Eles foram às compras, provavelmente para pegar os suprimentos de última hora antes do Shabat: chalot, guefilte fish ou uma salada extra. Sendo judeus, eles compravam em uma mercearia casher, o Hyper Cacher, no leste de Paris.

E porque eram judeus, eles foram alvejados e assassinados.

Yoav Hattab, 21 anos, filho de um rabino da Tunisia, tinha acabado de voltar a Paris para prosseguir seus estudos. Foi assassinado a sangue frio, porque era judeu.

Yohan Cohen, 20 Yoav Hattab, 21, Philippe Braham, 45 e François-Michel Saada, 64.

Yohan Cohen, de 22 anos de idade trabalhava no supermercado. Corajosamente tentou pegar a arma do terrorista para proteger uma criança de três anos. Levou um tiro na cabeça e teve sua vida cruelmente interrompida por que era judeu.

Philippe Braham, um judeu observante em seus 40 anos e pai de quatro crianças que frequentam uma escola judaica em Montrouge, um subúrbio de Paris. Brutalmente massacrado porque ele era judeu.

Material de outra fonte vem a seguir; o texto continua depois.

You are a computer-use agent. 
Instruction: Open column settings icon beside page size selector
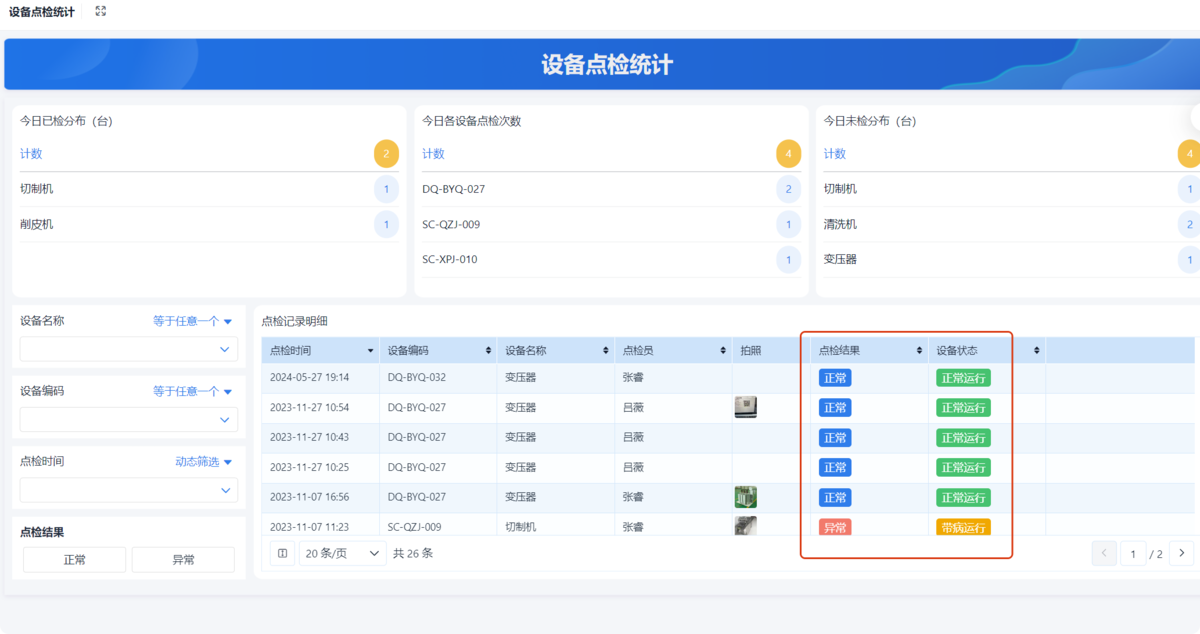coord(282,552)
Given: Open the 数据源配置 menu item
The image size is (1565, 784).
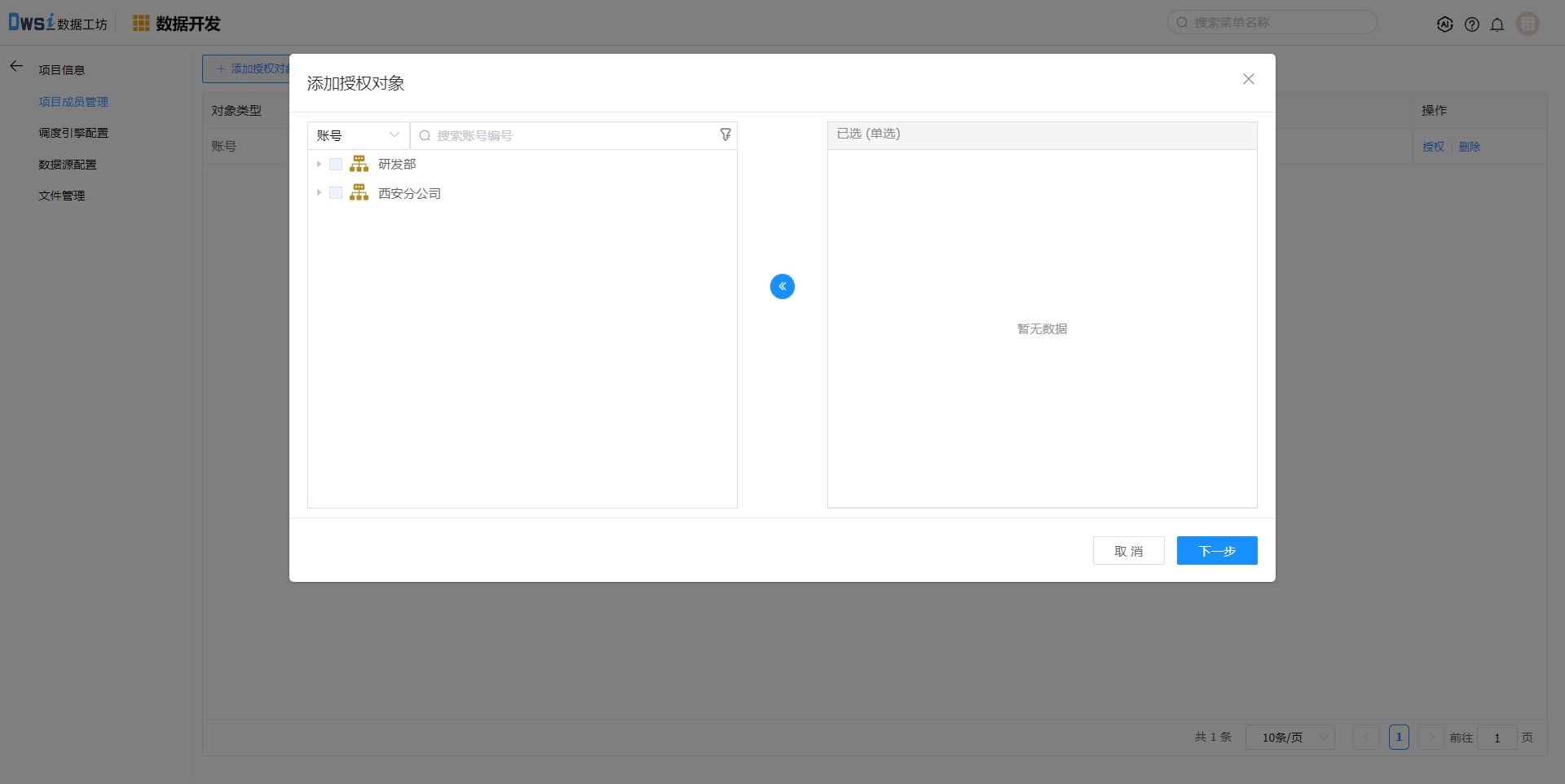Looking at the screenshot, I should click(68, 165).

François-Michel Saada, um homem na casa dos 60 anos, marido e pai de dois filhos. Impiedosamente abatido porque ele era judeu.

Logo após os assassinatos nos escritórios da revista satírica Charlie Hebdo, os terroristas foram atrás dos judeus. Em um discurso à nação sexta-feira, o presidente francês François Hollande disse que o ataque mortal no supermercado casher foi, sem dúvida "um ataque antissemita".

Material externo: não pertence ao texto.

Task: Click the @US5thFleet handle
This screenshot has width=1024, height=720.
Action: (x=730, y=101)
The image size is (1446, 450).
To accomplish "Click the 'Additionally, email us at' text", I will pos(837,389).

O mais recente massacre trás muitas outras memórias de outros banhos de sangue semelhantes que ocorreram nos últimos anos, como o de Mumbai em 2008; Toulouse em 2012; ou Har Nof, Jerusalém, em 2014. Sangue judeu. Fluindo livremente.

Um bebê dentro de seu carrinho. Pais amarrados em seus tefilin. Adolescentes retornando para casa à noite. Crianças estudando na escola judaica. Sangue judeu. Fluindo livremente.

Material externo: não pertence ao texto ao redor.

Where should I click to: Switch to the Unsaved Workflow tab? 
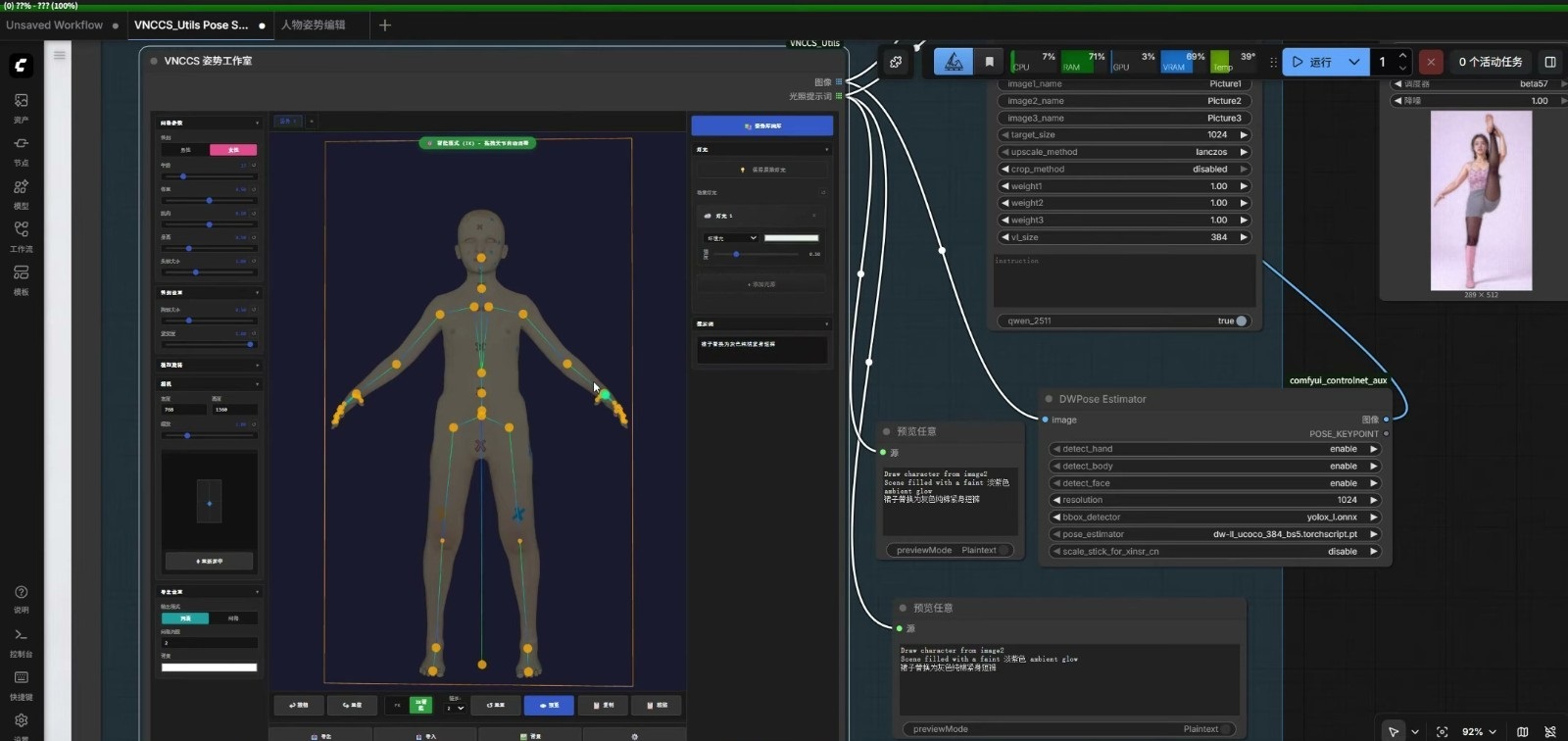(x=54, y=25)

Em livros de oração. Em xales de oração. E em potes de picles casher. E qual é a nossa resposta?

Durante o exílio no Egito lemos sobre os gritos de agonia do povo judeu frente a brutalidade de seu exílio egípcio; um lugar onde o sangue judeu fluía livremente, onde os bebês foram cimentados vivos em paredes de tijolos e onde o terror era a regra.

Como o povo judeu conseguiu deixar este exílio? Ao lembrar quem eles eram. Ao permanecer separados de seus algozes cruéis. Por não se assimilarem. Permanecendo fortee e leais as suas crenças e esperanças.

Nas próximas semanas leremos nas porções da Torá como o povo judeu atravessou o Mar Vermelho com júbilo, deixando para trás seus captores com cânticos de louvor em seus lábios. Como? Por manterem-se leais a sua crença e costumes.

Hoje, ao gritarmos com dor e com lágrimas juntos com nossos irmãos e irmãs na França, devemos declarar que o mal não vai nos parar. A nação judaica está viva. Am Yisrael Chai.

Hoje e todos os dias, precisamos nos lembrar quem somos e por que estamos. Ao irmos às compras de nossas provisões para o Shabat – ou para adquirir nossos suprimentos diários –vamos declarar com orgulho, JeSuisCacher. Como judeus precisamos agir com orgulho. Precisamos ser orgulhosamente judeus: JeSuisJuif.

Para as vítimas. Para a perda sem sentido da vida. Para nós mesmos. E para um mundo melhor.